En este mes de abril, en el que muriera Miguel de Cervantes Saavedra en el año 1616, tendré el honor de participar en la lectura continuada de su obra cumbre -cima también de la literatura universal- Don Quijote de la Mancha. Será la XXIX edición de tal lectura en la Sala de Columnas del Círculo de Bellas Artes.
Mientras lea el Quijote, sentiré que soy un caballero andante, un hombre que se bate en duelo con la fantasía, un jinete que aupado a la grupa de su corcel, peregrina en busca de sí mismo al tiempo que entra en liza contra un gigante, un monstruo de siete cabezas o un hechicero cuyo encantamiento debo eludir. Alonso Quijano perdió la sesera leyendo novelas de caballería. Tanto fue así, que se armó caballero en una venta a manos del mismo ventero, ayudado a tal fin, por dos mujeres de dudosa honra. Soñaré mientras leo que soy parte de una aventura, que los juegos del amor y de la guerra –tan propios de caballeros- me son dados a jugar.

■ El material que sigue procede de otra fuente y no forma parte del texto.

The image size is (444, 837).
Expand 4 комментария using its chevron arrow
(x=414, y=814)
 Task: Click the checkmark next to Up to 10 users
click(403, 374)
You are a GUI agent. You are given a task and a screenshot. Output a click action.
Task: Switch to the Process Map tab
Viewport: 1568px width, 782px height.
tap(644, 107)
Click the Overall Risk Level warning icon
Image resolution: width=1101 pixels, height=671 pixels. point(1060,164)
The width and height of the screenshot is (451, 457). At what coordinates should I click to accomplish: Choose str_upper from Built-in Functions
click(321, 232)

Nada me arredrará en el intento de buscar justicia, en defensa de los menesterosos. Con la imagen perenne de mi amada apuntalada a mis sienes, nada habrá que de mí haga menoscabo. Haré de la literatura realidad y de ésta epopeya; libraré torneos en nombre de mi dama, bregaré en las justas impulsado por el amor que ella, desde los renglones de una novela no escrita, me ofrece con sus manos níveas.
Leer el Quijote es fabular la vida, es volver al refugio de un mito. Cervantes nos dibuja un loco con certezas de cuerdo. En su coherencia singular, el caballero de la triste figura obra con la honestidad de saberse elegido para enderezar tuertos y desfacer agravios. Un loco que da por verdaderos los amores de Ginebra y Lanzarote tanto como las justas de Suero de Quiñones, el más célebre paso de armas de la España medieval. Don Quijote de la Mancha, a fuerza de leer libros de caballería, concluye que debe salir de ellos para ser él mismo héroe en otros tantos libros. Sin duda lo es, Cervantes lo convierte en el héroe principal de la literatura española. Un paladín que cifra su honra al amor de su señora, Dulcinea del Toboso. No es grande de España, ni rico caballero; no pasa de ser un simple hidalgo -privilegio que le eximía de pagar la mayoría de los impuestos-, rango que le confirma el respeto de sus convecinos. Vive sin lujos ni excesivas estrecheces. Vendría a ser hoy, en nuestra sociedad actual, un señor de clase media. Un hidalgo rural que se las debía ingeniar para no bajar de clase. Y hete aquí que, tal ingenio, se centra en la nostalgia de las gestas pasadas; le empujan a revivir los hechos de armas de los caballeros medievales. Porque, don Quijote, un hombre ya de la edad moderna, aspira a emular los modos y costumbres del medievo, desea resucitar en sus carnes recias el esplendor del caballero andante. Ha leído tantos relatos caballerescos que ya no encuentra quimera en remedar sus actos; al contrario, no ve, en la realización de tales hazañas, otra cosa que la preservación de aquello que desaparece en la delicuescencia del tránsito entre épocas.
Y nosotros, lectores, imitadores de aquellas aventuras a lomos de un libro, podemos también caer en la invocación que las letras hacen de lo ilusorio. Entendido como artificio que la literatura forja al albur de un buen relato. Alonso Quijano enloqueció, traspasó la frontera de la realidad, quiso resucitar al caballero andante, preservar el pasado y convertirlo en futuro, en un ser inmortal, protagonista eterno adosado a la voluntad de un loco. De locos parece que, más de cuatro siglos después de publicado, Don Quijote de la Mancha sea, a decir de una mayoría de autores, la mejor novela de ficción del mundo. ¿Qué tiene el Quijote para conservar ese imperecedero atractivo? Ortega y Gasset no vio en ningún otro libro “tan grande poder de alusiones simbólicas al sentido de la vida”.
Parece claro que esta obra maestra debe mucho al temperamento de su protagonista. Ese loco triste de ajustados razonamientos que a todos embelesa. Locura y lucidez en un mismo héroe, eso nos conforta como humanos que somos. Las conversaciones con su buen escudero Sancho Panza son antológicas. Es un gozo leer la erudición que destilan sus coloquios. Por todo ello, será un orgullo participar en la lectura continuada del Quijote. Porque no hay nada tan quijotesco como un español leyendo a Cervantes. Don Quijote, desde la altura de Rocinante, escuchará su historia una vez más.